▸ To do: Render the data below as a Markdown table with the columns Row and Line. Give each nonblank line its own numbered row and leave out blank lines.

(Stored items)

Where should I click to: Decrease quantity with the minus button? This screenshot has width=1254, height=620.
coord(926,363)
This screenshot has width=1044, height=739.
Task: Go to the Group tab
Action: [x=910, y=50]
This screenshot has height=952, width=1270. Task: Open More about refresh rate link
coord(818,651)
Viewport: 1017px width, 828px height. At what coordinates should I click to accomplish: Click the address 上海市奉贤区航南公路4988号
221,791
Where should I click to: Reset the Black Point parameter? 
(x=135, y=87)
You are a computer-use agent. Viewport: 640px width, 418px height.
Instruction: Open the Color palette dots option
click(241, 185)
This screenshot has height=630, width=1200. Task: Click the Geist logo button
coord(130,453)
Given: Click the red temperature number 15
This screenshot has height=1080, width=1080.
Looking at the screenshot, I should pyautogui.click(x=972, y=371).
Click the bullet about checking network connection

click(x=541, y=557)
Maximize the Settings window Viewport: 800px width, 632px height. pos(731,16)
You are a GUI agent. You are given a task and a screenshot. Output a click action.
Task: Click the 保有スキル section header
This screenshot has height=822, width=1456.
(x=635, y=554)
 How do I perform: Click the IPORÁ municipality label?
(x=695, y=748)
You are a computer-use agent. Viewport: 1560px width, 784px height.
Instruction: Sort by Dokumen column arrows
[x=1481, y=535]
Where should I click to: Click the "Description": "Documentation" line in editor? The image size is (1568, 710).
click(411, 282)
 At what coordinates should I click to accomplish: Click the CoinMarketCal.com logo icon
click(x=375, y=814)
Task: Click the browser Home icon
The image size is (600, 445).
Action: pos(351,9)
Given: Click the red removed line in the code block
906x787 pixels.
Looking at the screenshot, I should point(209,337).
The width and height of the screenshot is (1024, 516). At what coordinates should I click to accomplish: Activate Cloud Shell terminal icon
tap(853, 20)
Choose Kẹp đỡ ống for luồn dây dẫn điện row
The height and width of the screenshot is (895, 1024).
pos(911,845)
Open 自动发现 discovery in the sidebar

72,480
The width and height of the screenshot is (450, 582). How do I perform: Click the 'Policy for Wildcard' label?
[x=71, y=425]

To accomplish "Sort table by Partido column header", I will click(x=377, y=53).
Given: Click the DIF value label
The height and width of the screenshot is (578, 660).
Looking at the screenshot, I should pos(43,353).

▸ Response:
| Row | Line |
|---|---|
| 1 | Where should I click to: Decrease quantity with the minus button? This screenshot has width=1254, height=620. |
| 2 | coord(926,363) |
| 3 | This screenshot has width=1044, height=739. |
| 4 | Task: Go to the Group tab |
| 5 | Action: [x=910, y=50] |
| 6 | This screenshot has height=952, width=1270. Task: Open More about refresh rate link |
| 7 | coord(818,651) |
| 8 | Viewport: 1017px width, 828px height. At what coordinates should I click to accomplish: Click the address 上海市奉贤区航南公路4988号 |
| 9 | 221,791 |
| 10 | Where should I click to: Reset the Black Point parameter?  |
| 11 | (x=135, y=87) |
| 12 | You are a computer-use agent. Viewport: 640px width, 418px height. |
| 13 | Instruction: Open the Color palette dots option |
| 14 | click(241, 185) |
| 15 | This screenshot has height=630, width=1200. Task: Click the Geist logo button |
| 16 | coord(130,453) |
| 17 | Given: Click the red temperature number 15 |
| 18 | This screenshot has height=1080, width=1080. |
| 19 | Looking at the screenshot, I should pyautogui.click(x=972, y=371). |
| 20 | Click the bullet about checking network connection |
| 21 | click(x=541, y=557) |
| 22 | Maximize the Settings window Viewport: 800px width, 632px height. pos(731,16) |
| 23 | You are a GUI agent. You are given a task and a screenshot. Output a click action. |
| 24 | Task: Click the 保有スキル section header |
| 25 | This screenshot has height=822, width=1456. |
| 26 | (x=635, y=554) |
| 27 |  How do I perform: Click the IPORÁ municipality label? |
| 28 | (x=695, y=748) |
| 29 | You are a computer-use agent. Viewport: 1560px width, 784px height. |
| 30 | Instruction: Sort by Dokumen column arrows |
| 31 | [x=1481, y=535] |
| 32 | Where should I click to: Click the "Description": "Documentation" line in editor? The image size is (1568, 710). |
| 33 | click(411, 282) |
| 34 |  At what coordinates should I click to accomplish: Click the CoinMarketCal.com logo icon |
| 35 | click(x=375, y=814) |
| 36 | Task: Click the browser Home icon |
| 37 | The image size is (600, 445). |
| 38 | Action: pos(351,9) |
| 39 | Given: Click the red removed line in the code block |
| 40 | 906x787 pixels. |
| 41 | Looking at the screenshot, I should point(209,337). |
| 42 | The width and height of the screenshot is (1024, 516). At what coordinates should I click to accomplish: Activate Cloud Shell terminal icon |
| 43 | tap(853, 20) |
| 44 | Choose Kẹp đỡ ống for luồn dây dẫn điện row |
| 45 | The height and width of the screenshot is (895, 1024). |
| 46 | pos(911,845) |
| 47 | Open 自动发现 discovery in the sidebar |
| 48 | 72,480 |
| 49 | The width and height of the screenshot is (450, 582). How do I perform: Click the 'Policy for Wildcard' label? |
| 50 | [x=71, y=425] |
| 51 | To accomplish "Sort table by Partido column header", I will click(x=377, y=53). |
| 52 | Given: Click the DIF value label |
| 53 | The height and width of the screenshot is (578, 660). |
| 54 | Looking at the screenshot, I should pos(43,353). |